*WORK REQUIRED*
Print the lines that run from the line with "Isabelle Filliozat –" to the line with "L’Ecole de Mes Rêves (702, 188)", keeping both end lines, exactly as they appear in the entries below, and nothing else.

*DATA FOR THIS TASK*

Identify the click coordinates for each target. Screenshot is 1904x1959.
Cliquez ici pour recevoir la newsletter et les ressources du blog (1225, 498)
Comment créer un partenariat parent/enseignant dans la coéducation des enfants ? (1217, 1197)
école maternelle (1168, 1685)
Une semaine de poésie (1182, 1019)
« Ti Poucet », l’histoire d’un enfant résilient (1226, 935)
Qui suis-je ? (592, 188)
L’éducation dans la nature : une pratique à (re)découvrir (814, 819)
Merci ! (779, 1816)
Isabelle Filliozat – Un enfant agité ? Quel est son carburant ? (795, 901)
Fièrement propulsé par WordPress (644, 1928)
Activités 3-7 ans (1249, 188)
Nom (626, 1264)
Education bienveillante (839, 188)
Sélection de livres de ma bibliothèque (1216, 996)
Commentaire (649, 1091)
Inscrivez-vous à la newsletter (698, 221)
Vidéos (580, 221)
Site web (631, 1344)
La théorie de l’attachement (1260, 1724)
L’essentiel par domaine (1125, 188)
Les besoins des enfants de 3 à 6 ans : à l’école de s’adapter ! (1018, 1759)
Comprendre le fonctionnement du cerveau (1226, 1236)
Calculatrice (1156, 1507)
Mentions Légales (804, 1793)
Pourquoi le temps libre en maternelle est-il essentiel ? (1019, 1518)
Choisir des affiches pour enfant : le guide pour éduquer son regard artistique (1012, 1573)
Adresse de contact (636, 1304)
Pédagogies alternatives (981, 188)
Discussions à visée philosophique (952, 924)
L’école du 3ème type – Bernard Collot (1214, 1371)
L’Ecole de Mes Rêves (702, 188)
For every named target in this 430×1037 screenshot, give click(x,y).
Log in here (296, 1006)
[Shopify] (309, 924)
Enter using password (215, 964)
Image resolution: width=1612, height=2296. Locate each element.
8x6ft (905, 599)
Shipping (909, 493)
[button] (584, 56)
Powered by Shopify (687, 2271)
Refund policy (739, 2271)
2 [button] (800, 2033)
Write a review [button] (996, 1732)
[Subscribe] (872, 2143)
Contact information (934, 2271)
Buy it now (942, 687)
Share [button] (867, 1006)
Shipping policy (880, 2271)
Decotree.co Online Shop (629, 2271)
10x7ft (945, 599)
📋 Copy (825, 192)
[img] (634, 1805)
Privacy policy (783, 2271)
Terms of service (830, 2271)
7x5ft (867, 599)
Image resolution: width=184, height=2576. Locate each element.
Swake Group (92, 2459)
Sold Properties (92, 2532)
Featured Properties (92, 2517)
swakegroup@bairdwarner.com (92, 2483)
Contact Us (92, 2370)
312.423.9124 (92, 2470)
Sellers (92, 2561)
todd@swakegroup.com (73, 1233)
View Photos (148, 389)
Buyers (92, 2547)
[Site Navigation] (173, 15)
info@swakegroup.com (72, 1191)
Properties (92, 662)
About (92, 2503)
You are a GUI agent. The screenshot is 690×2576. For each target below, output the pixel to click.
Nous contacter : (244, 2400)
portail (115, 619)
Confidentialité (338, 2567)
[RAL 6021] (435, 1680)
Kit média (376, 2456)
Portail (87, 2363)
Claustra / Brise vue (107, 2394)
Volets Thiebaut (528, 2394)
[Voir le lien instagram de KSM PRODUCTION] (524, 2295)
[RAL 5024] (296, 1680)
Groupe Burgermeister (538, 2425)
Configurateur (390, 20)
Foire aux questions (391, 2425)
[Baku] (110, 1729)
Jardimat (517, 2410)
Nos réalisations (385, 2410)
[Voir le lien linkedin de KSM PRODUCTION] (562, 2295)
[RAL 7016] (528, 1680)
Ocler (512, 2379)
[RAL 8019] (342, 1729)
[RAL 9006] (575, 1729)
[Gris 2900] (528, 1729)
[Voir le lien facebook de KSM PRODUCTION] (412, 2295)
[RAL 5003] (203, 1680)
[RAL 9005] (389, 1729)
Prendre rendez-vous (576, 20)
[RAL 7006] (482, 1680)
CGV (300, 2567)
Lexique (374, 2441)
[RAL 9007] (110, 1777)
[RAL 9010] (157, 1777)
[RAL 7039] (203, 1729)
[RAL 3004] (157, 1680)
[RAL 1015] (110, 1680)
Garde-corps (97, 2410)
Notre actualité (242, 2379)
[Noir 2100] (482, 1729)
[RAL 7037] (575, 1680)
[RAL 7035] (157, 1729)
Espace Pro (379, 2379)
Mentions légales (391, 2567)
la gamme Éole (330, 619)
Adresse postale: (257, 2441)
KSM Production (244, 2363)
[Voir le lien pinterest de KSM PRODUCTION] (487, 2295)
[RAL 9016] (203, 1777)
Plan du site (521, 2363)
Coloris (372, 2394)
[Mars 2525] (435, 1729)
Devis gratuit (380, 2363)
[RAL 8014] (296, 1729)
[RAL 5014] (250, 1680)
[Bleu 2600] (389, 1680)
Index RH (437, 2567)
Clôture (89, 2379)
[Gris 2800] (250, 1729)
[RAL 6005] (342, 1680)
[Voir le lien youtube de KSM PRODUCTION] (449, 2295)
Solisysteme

*RESULT BELOW*
Isabelle Filliozat – Un enfant agité ? Quel est son carburant ? (795, 901)
Fièrement propulsé par WordPress (644, 1928)
Activités 3-7 ans (1249, 188)
Nom (626, 1264)
Education bienveillante (839, 188)
Sélection de livres de ma bibliothèque (1216, 996)
Commentaire (649, 1091)
Inscrivez-vous à la newsletter (698, 221)
Vidéos (580, 221)
Site web (631, 1344)
La théorie de l’attachement (1260, 1724)
L’essentiel par domaine (1125, 188)
Les besoins des enfants de 3 à 6 ans : à l’école de s’adapter ! (1018, 1759)
Comprendre le fonctionnement du cerveau (1226, 1236)
Calculatrice (1156, 1507)
Mentions Légales (804, 1793)
Pourquoi le temps libre en maternelle est-il essentiel ? (1019, 1518)
Choisir des affiches pour enfant : le guide pour éduquer son regard artistique (1012, 1573)
Adresse de contact (636, 1304)
Pédagogies alternatives (981, 188)
Discussions à visée philosophique (952, 924)
L’école du 3ème type – Bernard Collot (1214, 1371)
L’Ecole de Mes Rêves (702, 188)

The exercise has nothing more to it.